Quinta, 17 de novembro de 2016, 00h00

Assuntos da visita do Serra


José Serra esteve em Cuiabá e falou que o crime de droga é internacional e para isso deve haver um combate multinacional. Que vai promover um encontro em Brasília com chanceleres do Chile, Argentina, Uruguai, Paraguai e Bolívia. Na verdade o que o Brasil quer mesmo é uma conversa maior com o Paraguai e principalmente a Bolívia.
Esta coluna vem esgoelando nessa direção por mais de uma década. Não dá para combater o tráfico de cocaína esperando em nossa fronteira.É fundamental um trabalho conjunto entre o Brasil e a Bolívia. Ajudar aquele país lá dentro a combater a questão da droga. Tempos atrás se falou até que os EUA poderiam participar desse acordo, eles podem ajudar com informações via satélite.
É preciso dizer também que MT promoveu encontro poucos dias atrás com autoridades da Bolívia sobre o mesmo assunto. Agora com um empurrão maior de Brasília talvez a coisa ande. Aleluia.

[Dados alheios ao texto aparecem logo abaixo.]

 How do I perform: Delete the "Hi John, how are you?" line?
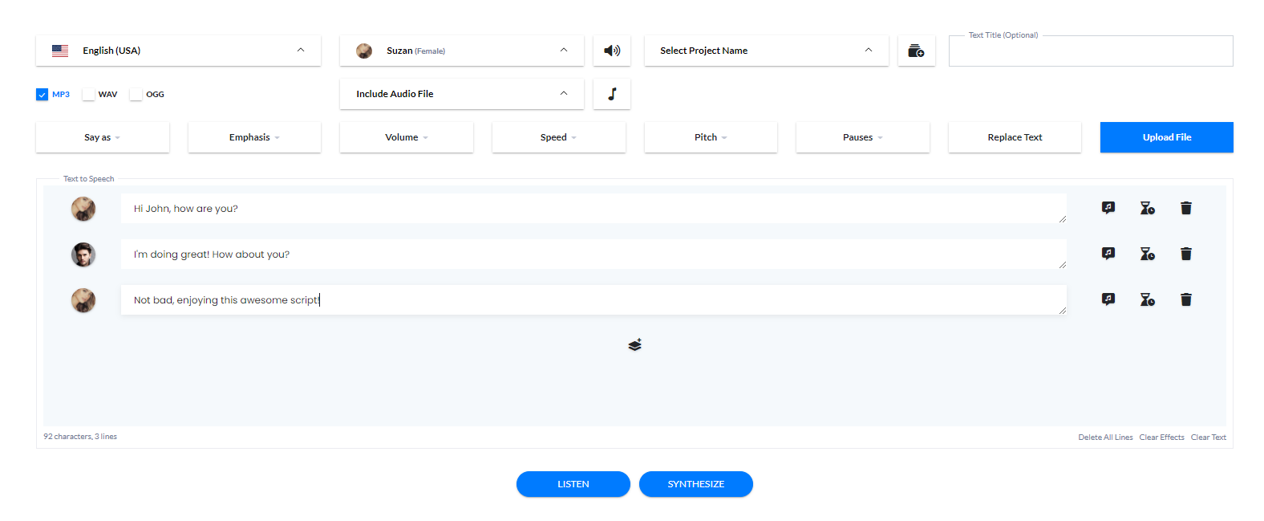tap(1185, 208)
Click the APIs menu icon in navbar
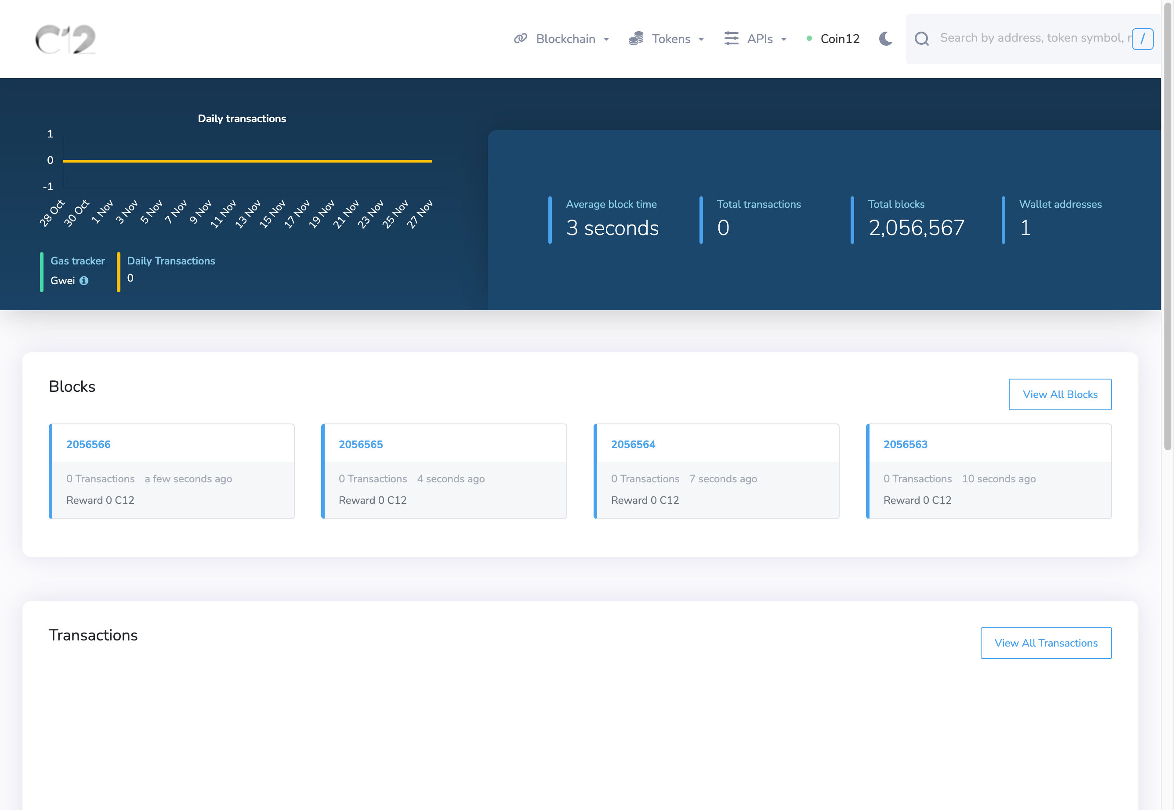 pos(731,38)
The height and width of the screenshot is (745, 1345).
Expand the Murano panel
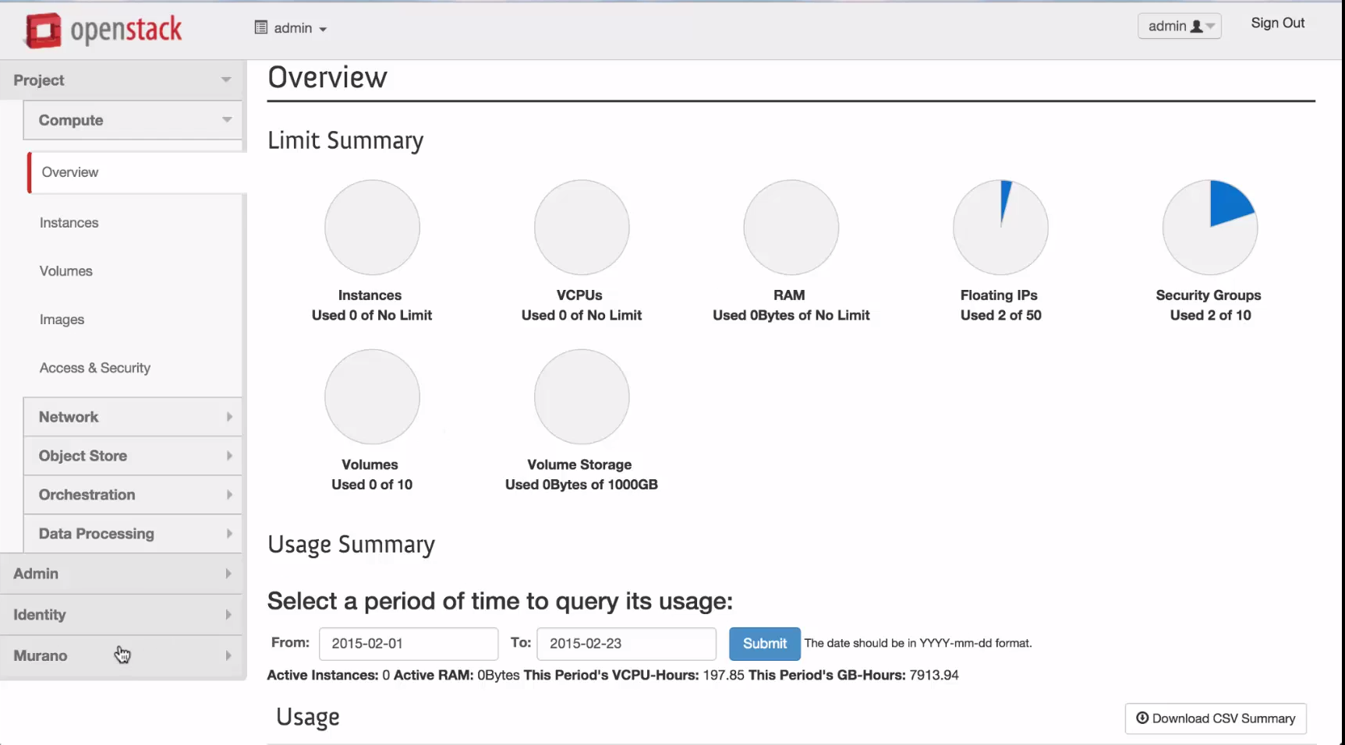tap(122, 655)
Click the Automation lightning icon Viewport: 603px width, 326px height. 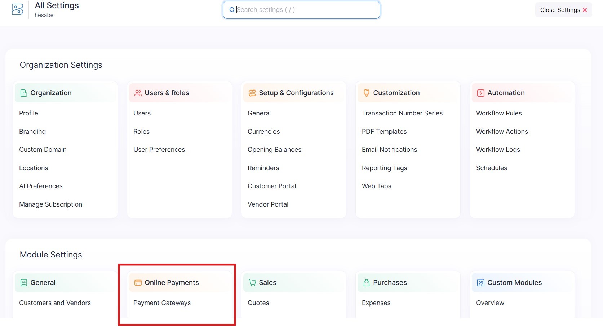(x=481, y=93)
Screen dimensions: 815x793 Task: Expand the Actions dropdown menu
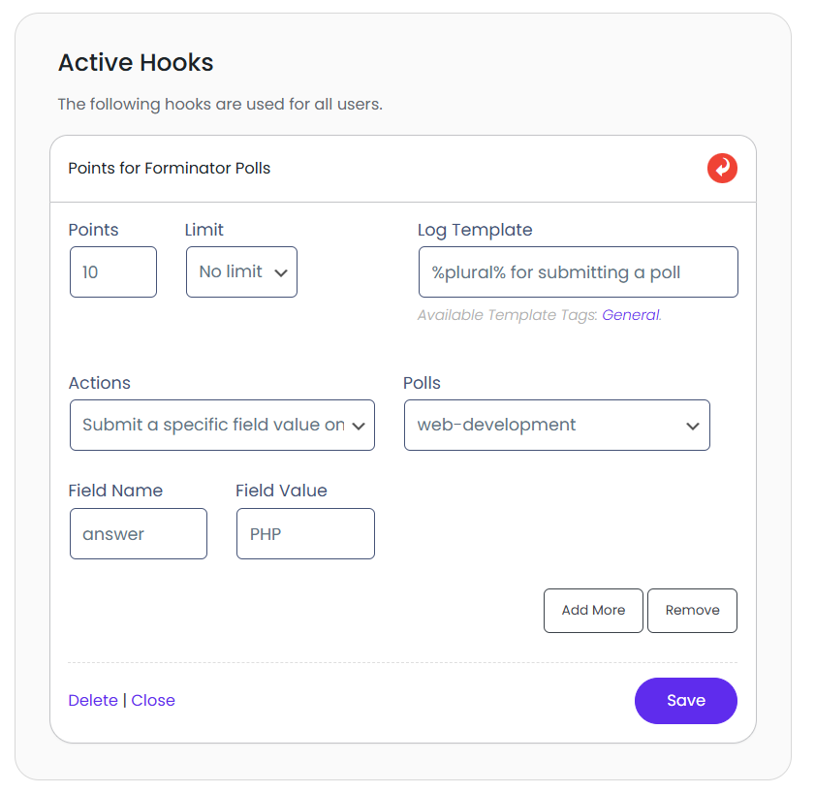pos(222,426)
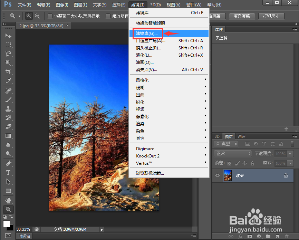Image resolution: width=299 pixels, height=240 pixels.
Task: Click the 背景 layer thumbnail
Action: pyautogui.click(x=228, y=175)
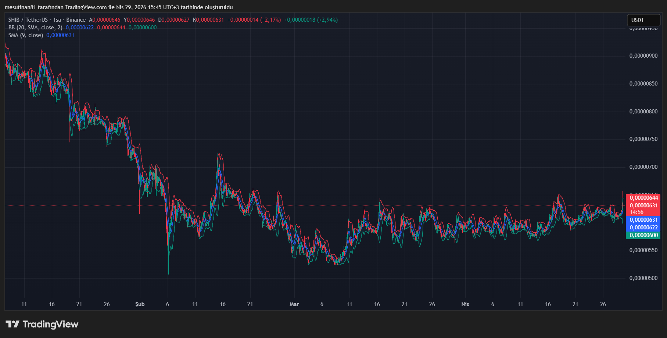Viewport: 667px width, 338px height.
Task: Click the −2,17% change value in legend
Action: pyautogui.click(x=270, y=20)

Ainda com a presença do Serra se falou em reativar o porto de Cáceres e a ligação maior com os países do Mercosul através da hidrovia Paraguai Paraná. Esta coluna publicou dezenas de artigos nessa direção, é só entrar no site do articulista. Tem-se o meio de transporte mais barato que passa nos países do Mercosul que é uma integração econômica e deve abaixar taxas para importar bens dos parceiros.
Falou-se em revitalizar o porto de Cáceres e não construir o de Morrinhos. Se ficar só nisso, não se vai atingir um comércio mais amplo com países da região e também no transporte de grãos para a Europa e Ásia. O porto em Cáceres tem limites para tonelagens, em Morrinhos a história é outra.
É que cresceu em Cáceres a ideia de que seria melhor mexer com o porto da cidade do que construir outro longe. Talvez esteja embutido aí o velho receio da cidade em perder receita para outros lugares.
No auge da discussão sobre Morrinhos,gentes de Cáceres temiam que ali poderia crescer, passar a Distrito e depois se emancipar e a cidade perderia receita. Lembro que, de forma até jocosa, esta coluna propunha que se permitisse somente construir casas dos trabalhadores em Morrinhos para impedir que ali crescesse e se emancipasse.Parece com o caso da Unemat vir para Cuiabá e o temor em Cáceres que a Reitoria viesse para cá. O porto em Morrinhos levaria e traria mais cargas. Vamos comprar trigo e talvez diesel da Argentina. O porto em Cáceres tem condições de receber tanta carga?Tem condições de exportar grãos? Fica caro construir Morrinhos? Não pode ser preocupação, a iniciativa privada nacional ou internacional assume isso no ato.
Mais uma notícia sobre Cáceres. A licitação para a ZPE está em andamento. A saída de bens industrializados ali para os países andinos e os do Mercosul é a alternativa correta. O porto em Cáceres aguenta esse tranco também?